Mike Lieber (U28550@UICVM.BITNET)
Fri, 30 Dec 1994 20:50:28 CST

I have a very high regard for Cliff Sloane, one of the more creative people
I know. But on his last post, I have to disagree. The "thought control"
imputation was a kinda nasty rhetorical ploy. Culture, as anthropologists
normally talk about it, is nothing if it is not thought control, and
language is the human code for its communication (though not the only code).
For shame, for shame, you dirty old man.

As far as standing the Sapir-Whorf hypothesis on its head, what's so bad about
that? A hypothesis like this one, without (to my knowledge) a shred of
unambiguous evidence to confirm it, doesn't take on the status of a canon just
because people keep referring to it. It's about time it got stood on its head,
and Ruby is as welcome to do that as anyone else. Indeed, the evidence
in support of the notion that by changing language usage one can change the
premises that underlie it is my stronger than anything to the contrary. The
best examples of this that I know are Alcoholics Anonymous and Synanon (at
least in its earlier incarnation). By manipulating the way language is used,
both of these organizations achieved success at controlling addiction through
habituating new ways of talking in order to channel new ways of thinking.
Synanon turned this into an art form, beginning with junkie street language
(e.g., "cop out"), holding its denotations constant, and changing its
connotations. Copping out is the worst thing you can do on the street--it
isolates you. In Synanon, its the best thing you can do both for yourself and
for the people you're copping on. It binds you into the community, exactly
the opposite of what it does on the street. Synanon went a lot further with
this, introducing terms drawn from Ralph Waldo Emerson's essay on self-reliance
and from Buckminser Fuller's papers. These terms had to do with honesty, with
responsibility, and with integrity. For those--and there were lots--who had
trouble making intelligible sentences, they were given tape recorders and stuff
to read into them to get them used to saying whole, clear sentences. The idea
was that to live in Synanon, you had to be able to communicate clearly with
others. It worked reasonably well for a long time.
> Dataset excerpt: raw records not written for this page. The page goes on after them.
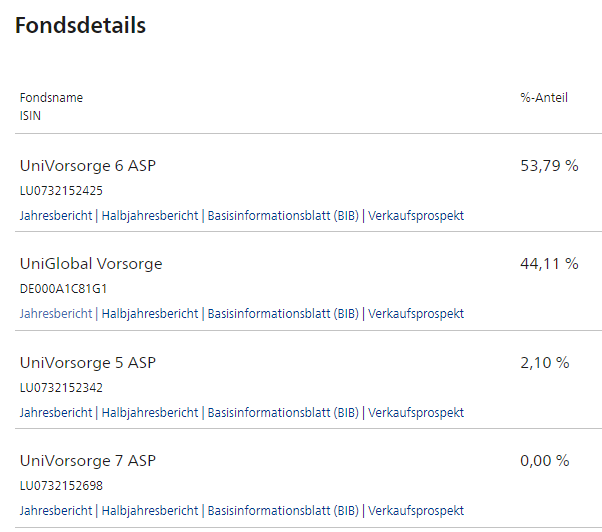
Task: Open Basisinformationsblatt (BIB) for UniVorsorge 5 ASP
Action: [283, 413]
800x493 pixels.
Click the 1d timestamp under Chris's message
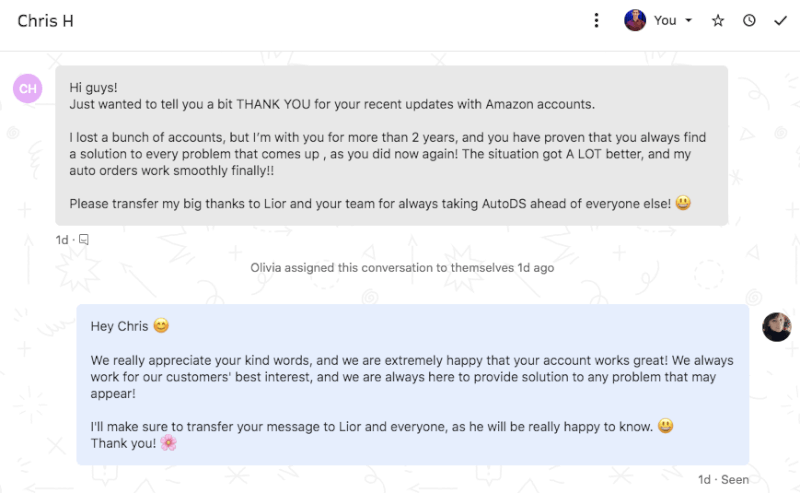(62, 240)
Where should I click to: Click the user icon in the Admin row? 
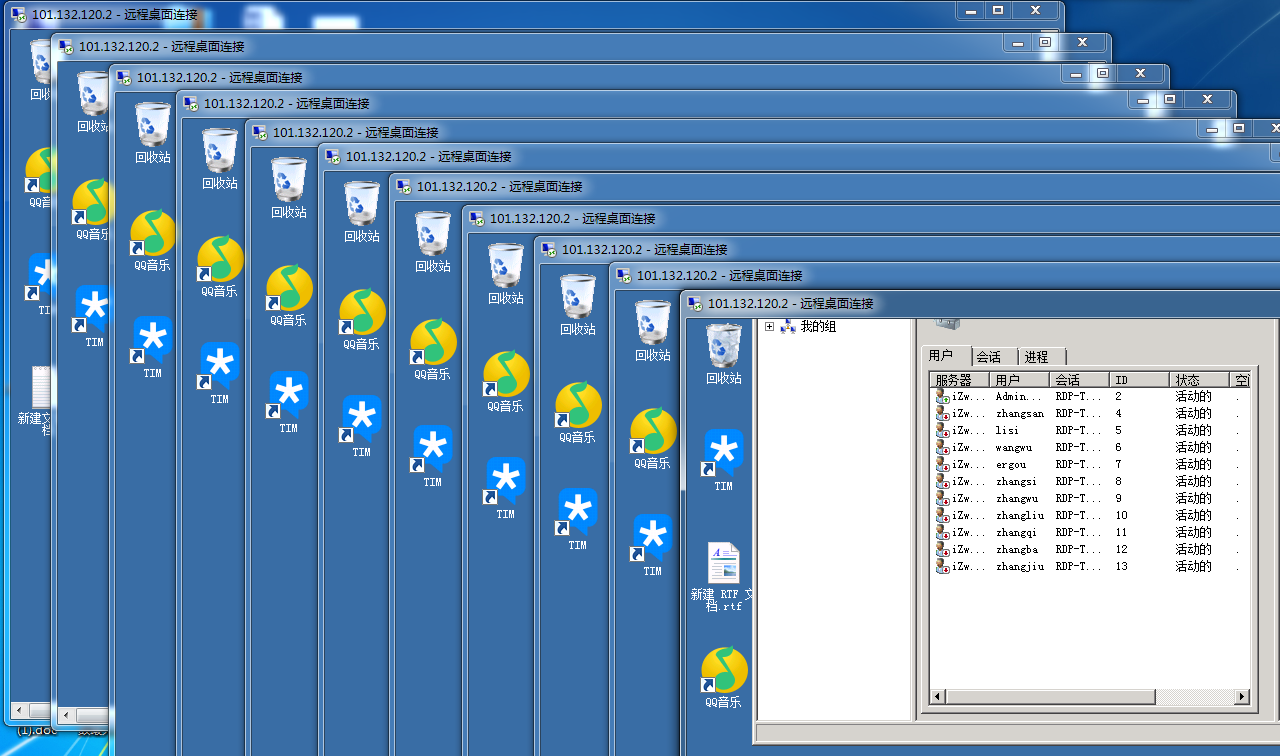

When feminists chose key terms in English that imply denigration of women in an
attempt to substitute for them other terms that communicated equality, they
did so with clear, hard-won precedents. It is a strategy that works if it is
worked at consistently. But feminists did not have the advantages of AA and
Synanon, where these communication strategies are played out in a group of
committed people and help to make them better members of their organizations.
The context that feminists have tried to change has been largely hostile or
indifferent. It is amazing that the language usage strategy has worked as well
as it has.

I have one more thing to say, and I know that it isn't going to make me popular
with most people here, but what the hell, I'll just have to live without dinner
invitations from pissed off colleagues. I noticed that there were very few
responses to Bjorn Fry's blatant ethnocentrism. No one appeared to be offended
by them. Maybe because Bjorn is so clearly well intentioned. But the
response to Ruby's post was immediate and massive. This is not the first time
on this net that an earnest young woman has gotten flamed fast while an equally
earnest young man posts some of the most ethnocentric stuff imaginable without
so much as a peep. Think about it. The New Year is upon us. It's a shitty
way to send out the old one. We can do better.